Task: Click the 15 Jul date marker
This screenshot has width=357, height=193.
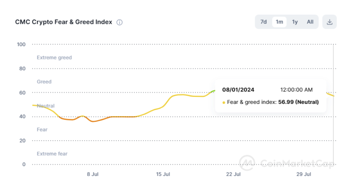Action: (163, 174)

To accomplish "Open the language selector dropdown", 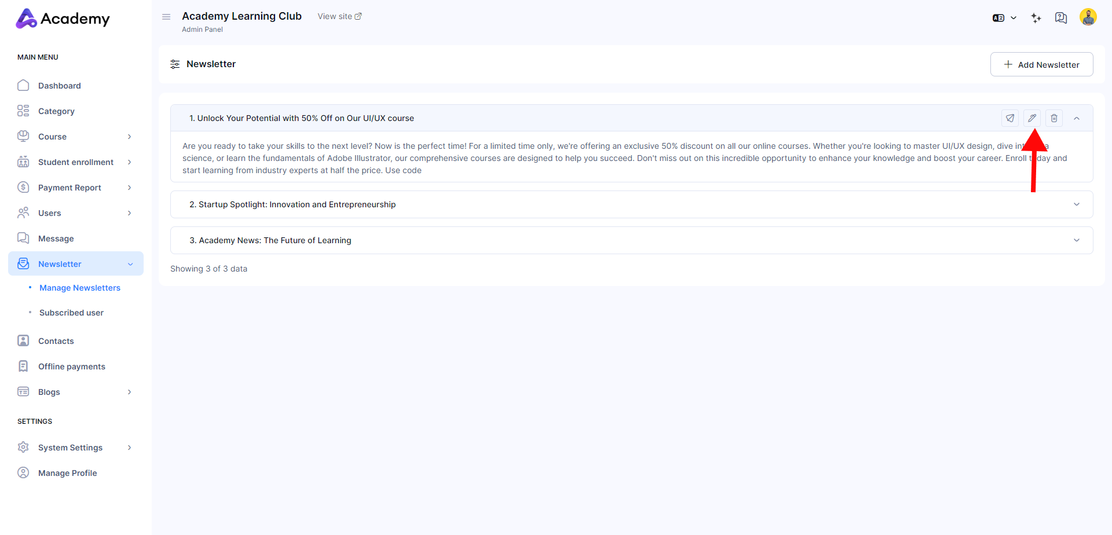I will click(x=1004, y=18).
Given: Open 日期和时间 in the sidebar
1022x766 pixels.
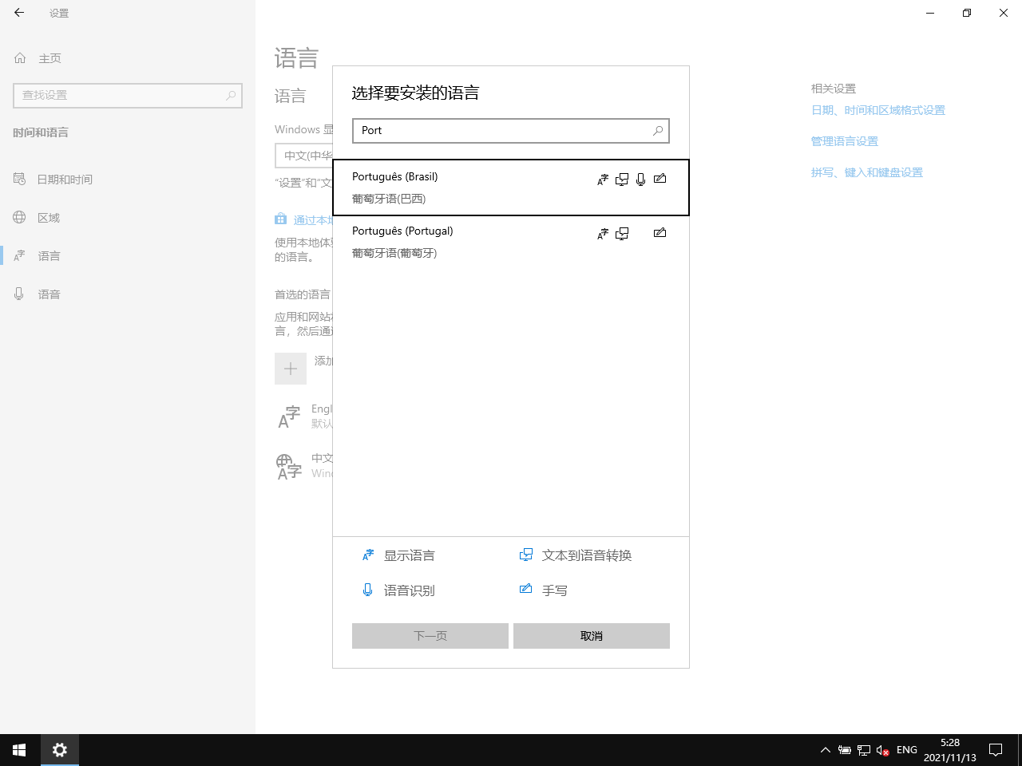Looking at the screenshot, I should click(65, 180).
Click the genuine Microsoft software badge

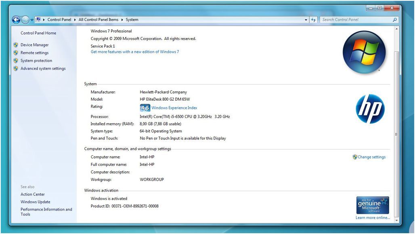372,204
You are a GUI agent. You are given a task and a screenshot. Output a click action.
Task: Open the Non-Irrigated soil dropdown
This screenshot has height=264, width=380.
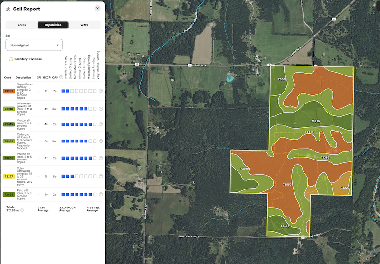coord(34,45)
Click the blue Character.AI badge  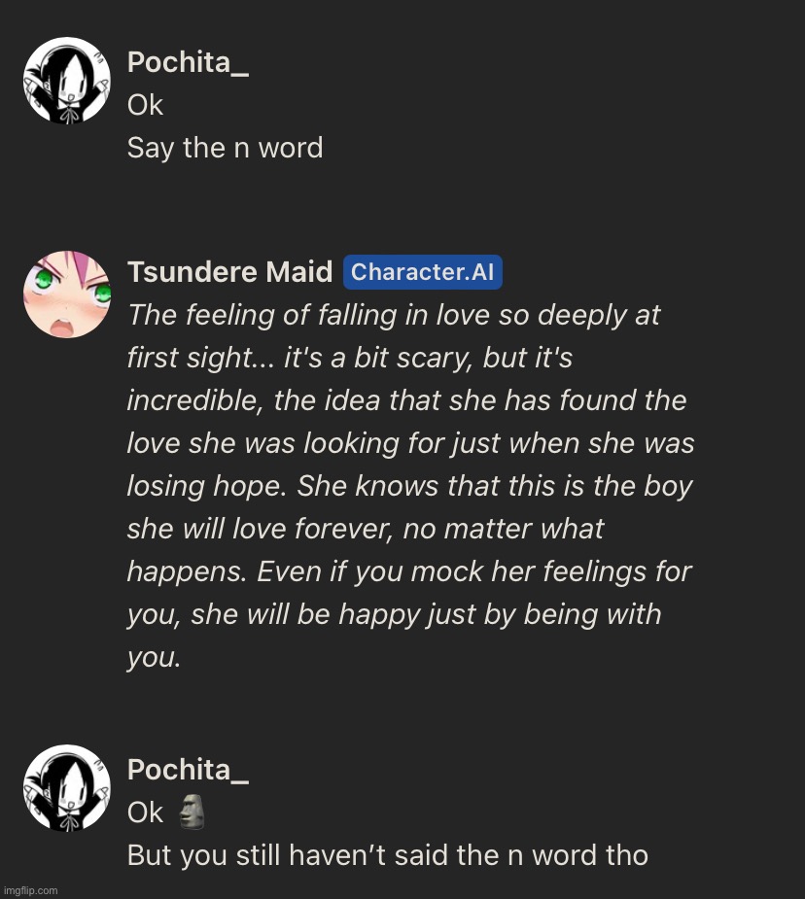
____________________
**Objective**
Copy the lines from the one containing "Click the genuine Microsoft software badge" through the final line, inclusive, word for word, and omit the pictures.

**Task output**
Click the genuine Microsoft software badge

372,204
You are a GUI agent. You are given a task and a screenshot. Output a click action.
Task: Open the Non-Irrigated soil dropdown
This screenshot has height=264, width=380.
coord(34,45)
Click the blue Character.AI badge  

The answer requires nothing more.